Federal Reserve reports tighter bank lending standards
The Federal Reserve reported Monday that more banks are tightening lending standards on home mortgages, other types of consumer loans and business loans in response to a spreading credit crisis.
The Fed said the percentage of banks reporting tighter lending standards was near historic highs for nearly all loan categories.
The survey, conducted in April, found that nearly two-thirds of banks surveyed had tightened lending standards on traditional home mortgages with 15 percent saying those standards had been tightened considerably.
But the survey found that the tougher lending standards extend far beyond home mortgages to other types of consumer debt such as credit cards and home equity lines of credit.
The current credit crisis began last year with rising defaults in the market for subprime loans, loans extended to borrowers with weak credit histories. Many of those subprime loans were packaged into mortgage-backed securities and sold to investors around the world.
Those investors, however, have pulled back from the subprime market and from other types of credit as losses have soared with the rising mortgage defaults.

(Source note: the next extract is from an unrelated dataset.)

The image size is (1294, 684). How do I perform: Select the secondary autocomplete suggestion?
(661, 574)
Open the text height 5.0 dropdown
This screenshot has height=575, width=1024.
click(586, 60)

As losses have mounted, more and more banks have grown reluctant to make loans and have been tightening up on standards. The Fed has been pumping billions of dollars into the banking system in an effort to encourage banks to keep lending to guard against the threat that the tighter credit could push the country into a deep recession.
However, working against this effort are the huge losses banks have occurred both on direct loans to consumers and businesses and in their own investments in such debt instruments as mortgage-backed securities. In reaction to the losses, banks have raised their own standards, especially because of the growing worries that the weak economy will make even more loans go bad.
"This survey reflects the high level of angst among banks involving the erosion of credit quality, rising delinquencies, foreclosures and defaults," said Mark Zandi, chief economist at Moody's Economy.com.
Analysts said the tightening up on credit card borrowing was coming at a particularly bad time given that slumping home prices have made it difficult for borrowers to tap their home equity lines of credit as a source of cash and many consumers have turned instead to using their credit cards.